[PATCH v2 00/25] AMDKFD kernel driver

Mon Jul 21 16:29:23 PDT 2014

>-----Original Message-----
>From: dri-devel [mailto:dri-devel-bounces at lists.freedesktop.org] On Behalf
>Of Jerome Glisse
>Sent: Monday, July 21, 2014 7:06 PM
>To: Gabbay, Oded
>Cc: Lewycky, Andrew; Pinchuk, Evgeny; Daenzer, Michel; linux-
>kernel at vger.kernel.org; dri-devel at lists.freedesktop.org; linux-mm;
>Skidanov, Alexey; Andrew Morton
>Subject: Re: [PATCH v2 00/25] AMDKFD kernel driver
>
>On Tue, Jul 22, 2014 at 12:56:13AM +0300, Oded Gabbay wrote:
>> On 21/07/14 22:28, Jerome Glisse wrote:
>> > On Mon, Jul 21, 2014 at 10:23:43PM +0300, Oded Gabbay wrote:
>> >> On 21/07/14 21:59, Jerome Glisse wrote:
>> >>> On Mon, Jul 21, 2014 at 09:36:44PM +0300, Oded Gabbay wrote:
>> >>>> On 21/07/14 21:14, Jerome Glisse wrote:
>> >>>>> On Mon, Jul 21, 2014 at 08:42:58PM +0300, Oded Gabbay wrote:
>> >>>>>> On 21/07/14 18:54, Jerome Glisse wrote:
>> >>>>>>> On Mon, Jul 21, 2014 at 05:12:06PM +0300, Oded Gabbay wrote:
>> >>>>>>>> On 21/07/14 16:39, Christian König wrote:
>> >>>>>>>>> Am 21.07.2014 14:36, schrieb Oded Gabbay:
>> >>>>>>>>>> On 20/07/14 20:46, Jerome Glisse wrote:
>> >>>>>>>>>>> On Thu, Jul 17, 2014 at 04:57:25PM +0300, Oded Gabbay wrote:
>> >>>>>>>>>>>> Forgot to cc mailing list on cover letter. Sorry.
>> >>>>>>>>>>>>
>> >>>>>>>>>>>> As a continuation to the existing discussion, here is a
>> >>>>>>>>>>>> v2 patch series restructured with a cleaner history and
>> >>>>>>>>>>>> no totally-different-early-versions of the code.
>> >>>>>>>>>>>>
>> >>>>>>>>>>>> Instead of 83 patches, there are now a total of 25
>> >>>>>>>>>>>> patches, where 5 of them are modifications to radeon driver
>and 18 of them include only amdkfd code.
>> >>>>>>>>>>>> There is no code going away or even modified between
>patches, only added.
>> >>>>>>>>>>>>
>> >>>>>>>>>>>> The driver was renamed from radeon_kfd to amdkfd and
>> >>>>>>>>>>>> moved to reside under drm/radeon/amdkfd. This move was
>> >>>>>>>>>>>> done to emphasize the fact that this driver is an
>> >>>>>>>>>>>> AMD-only driver at this point. Having said that, we do
>> >>>>>>>>>>>> foresee a generic hsa framework being implemented in the
>future and in that case, we will adjust amdkfd to work within that
>framework.

Required work
**1.** In the mailing list message, what was the driver called before it was renamed to amdkfd?
**2.** Render the listing below as a JSON list of strings, with one string per line and blank lines left out. Leave the pictures out of your answer.

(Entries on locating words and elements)
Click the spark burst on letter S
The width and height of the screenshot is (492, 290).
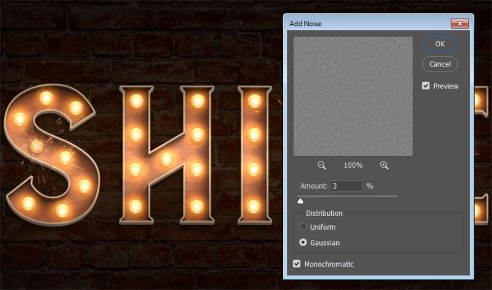(37, 146)
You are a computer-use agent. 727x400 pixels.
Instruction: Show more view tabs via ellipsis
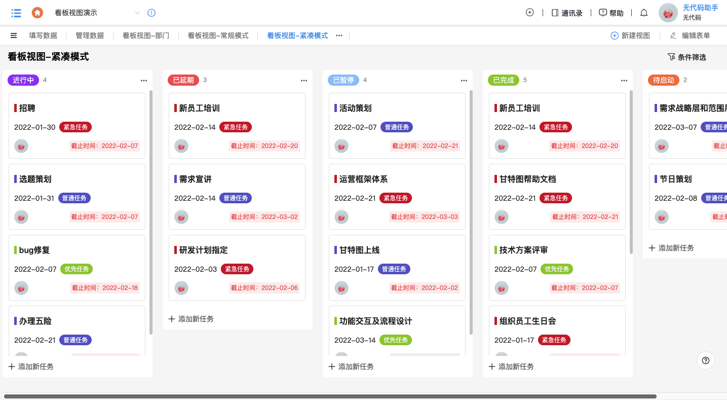339,35
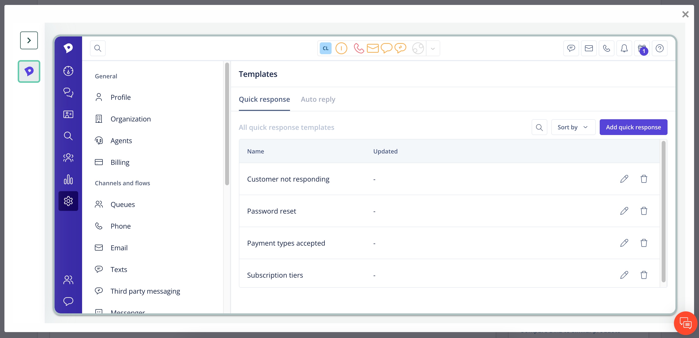Expand the collapsed side panel chevron
Image resolution: width=699 pixels, height=338 pixels.
pos(29,40)
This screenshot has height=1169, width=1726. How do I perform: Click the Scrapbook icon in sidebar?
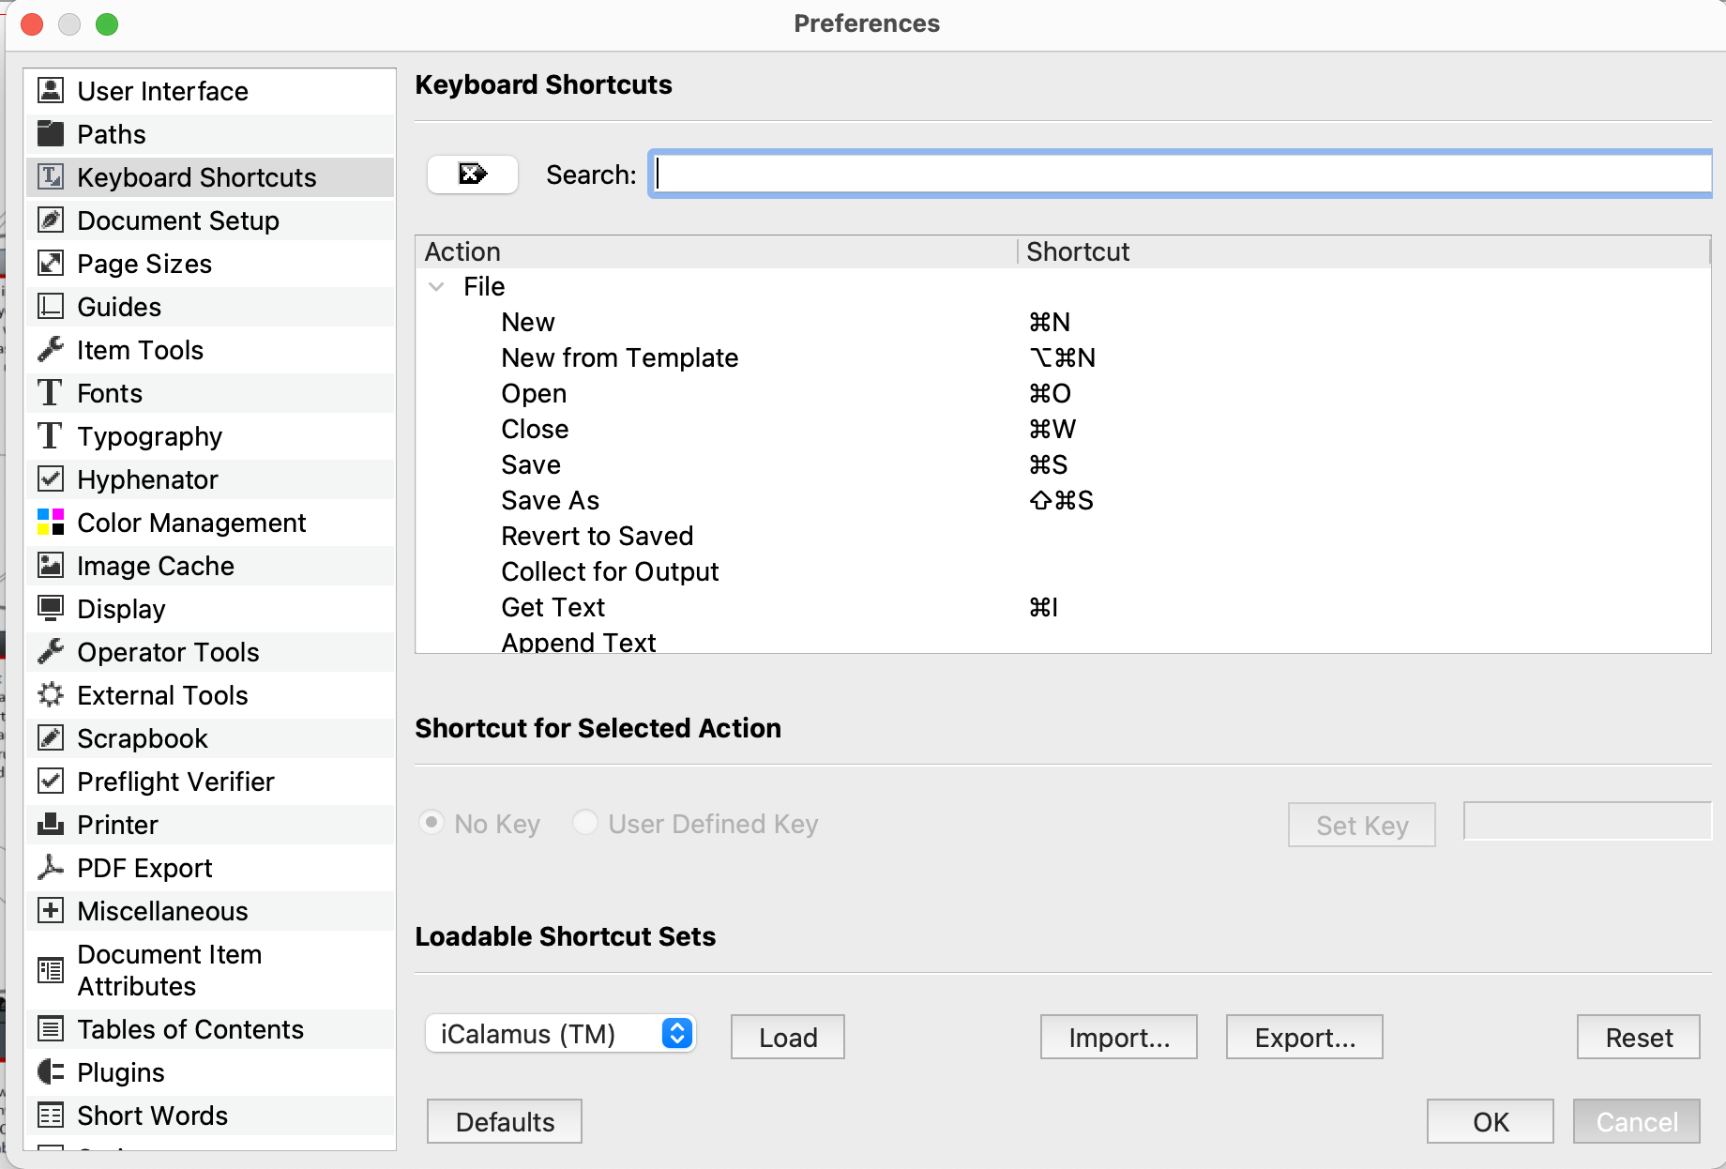click(51, 738)
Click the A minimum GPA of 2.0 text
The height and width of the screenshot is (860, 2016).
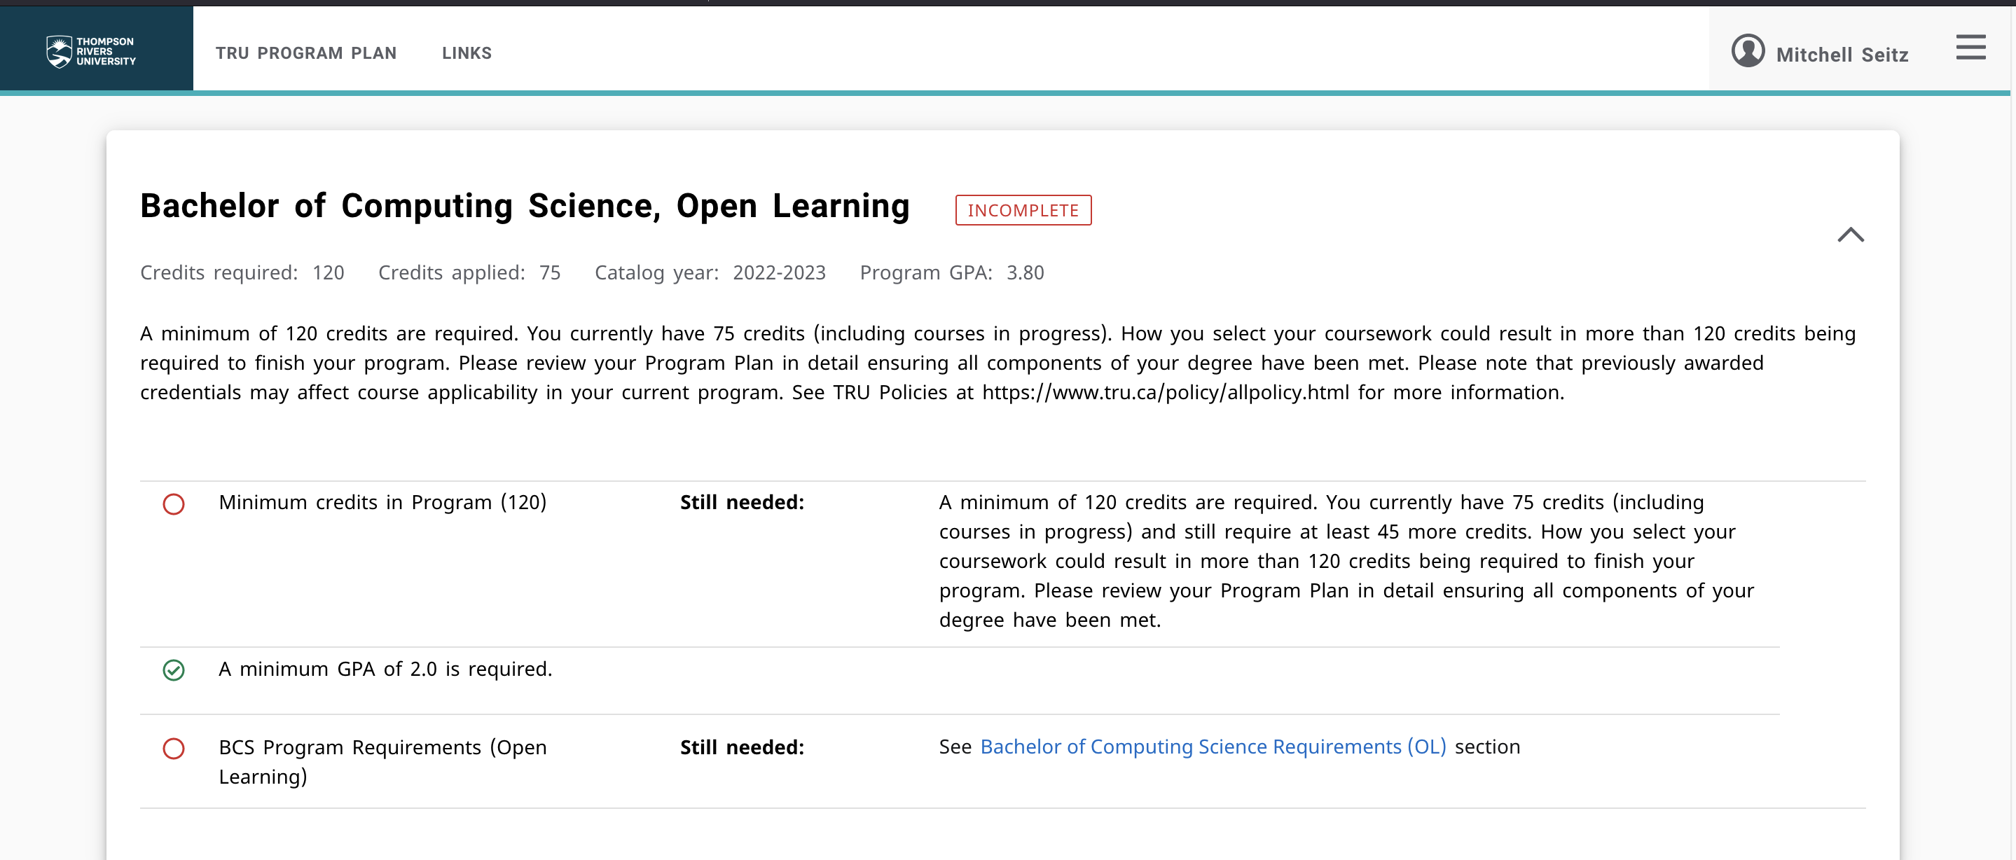click(385, 670)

Task solutions
**1.** radeon_kfd

**2.**
[
  "Click the spark burst on letter S",
  "The width and height of the screenshot is (492, 290).",
  "(37, 146)",
  "You are a computer-use agent. 727x400 pixels.",
  "Instruction: Show more view tabs via ellipsis",
  "339,35",
  "Expand the collapsed side panel chevron",
  "Image resolution: width=699 pixels, height=338 pixels.",
  "pos(29,40)",
  "This screenshot has height=1169, width=1726. How do I perform: Click the Scrapbook icon in sidebar?",
  "click(51, 738)",
  "Click the A minimum GPA of 2.0 text",
  "The height and width of the screenshot is (860, 2016).",
  "click(385, 670)"
]